Content starts

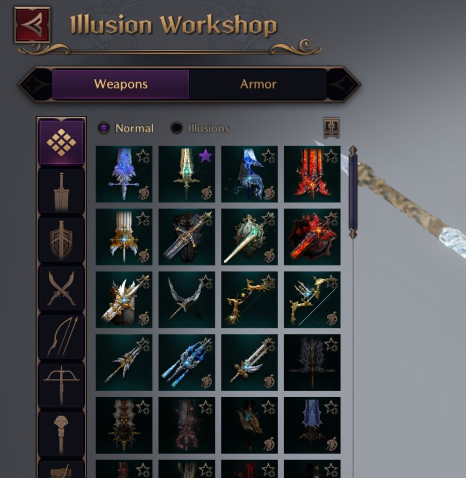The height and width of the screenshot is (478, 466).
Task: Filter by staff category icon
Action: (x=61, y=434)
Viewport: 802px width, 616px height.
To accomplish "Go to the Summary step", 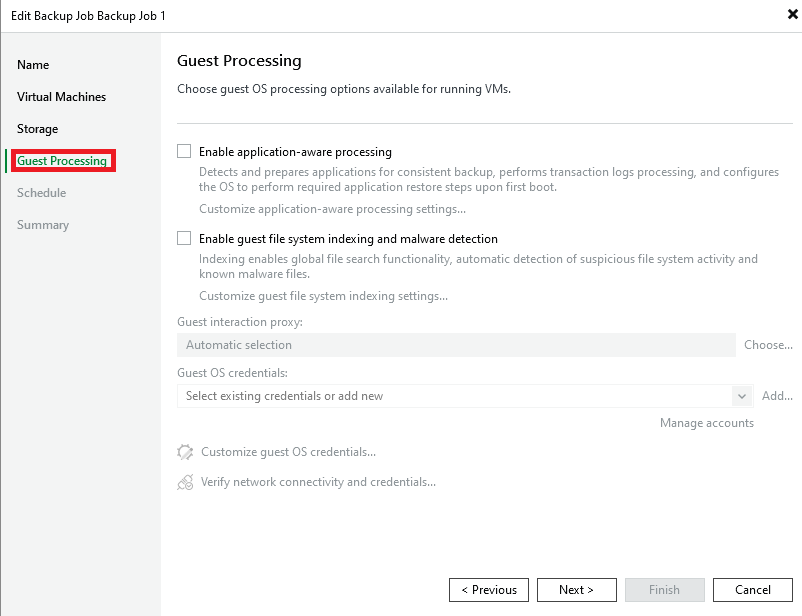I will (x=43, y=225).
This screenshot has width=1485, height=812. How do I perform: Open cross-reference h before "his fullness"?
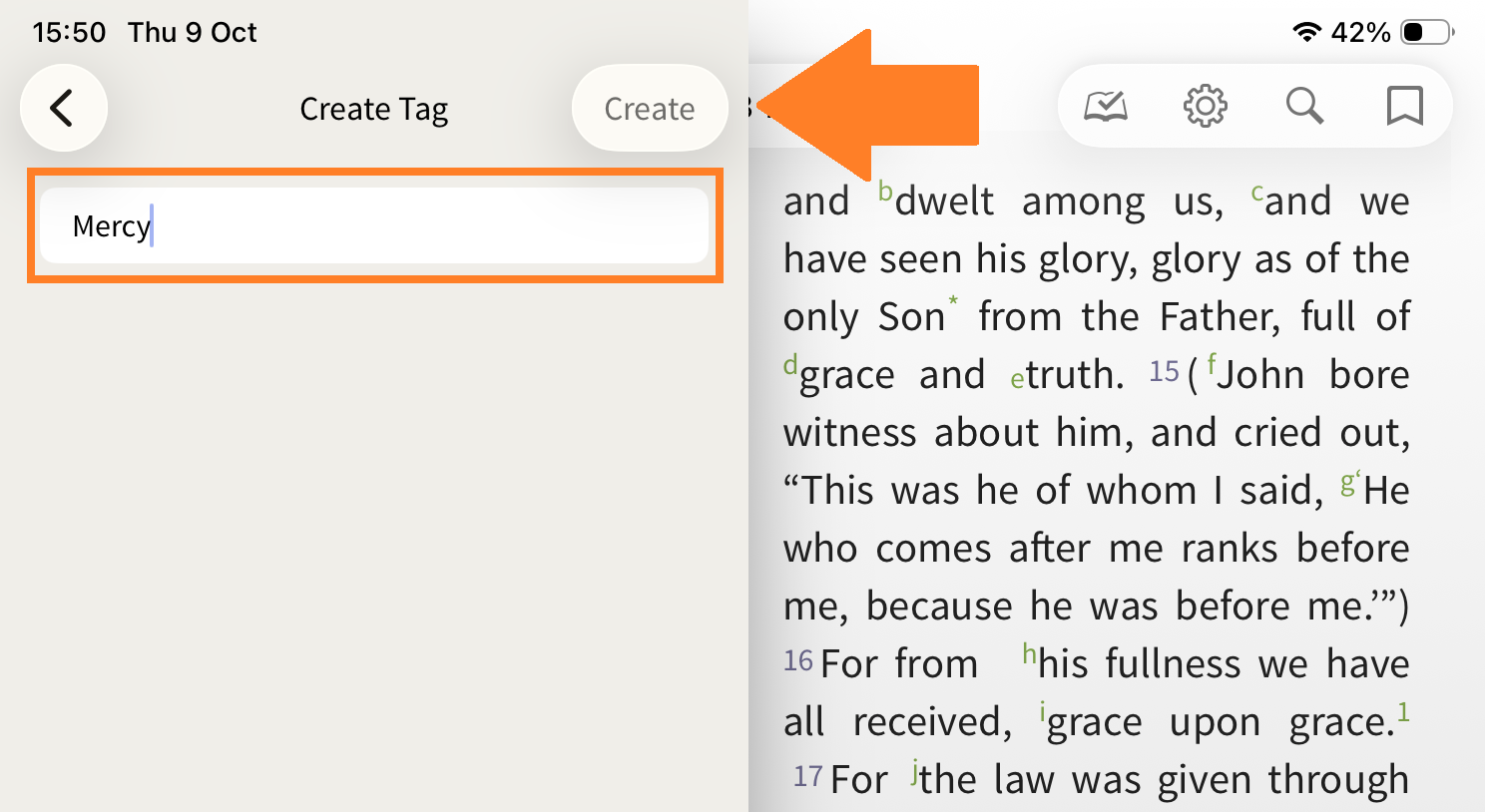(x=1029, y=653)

Content ends

Nothing but the lines from the line with "This screenshot has" through the end of the listing should appear in the answer, each duplicated exactly, without pictures.

This screenshot has width=1485, height=812. How do I perform: Open cross-reference h before "his fullness"?
(x=1029, y=653)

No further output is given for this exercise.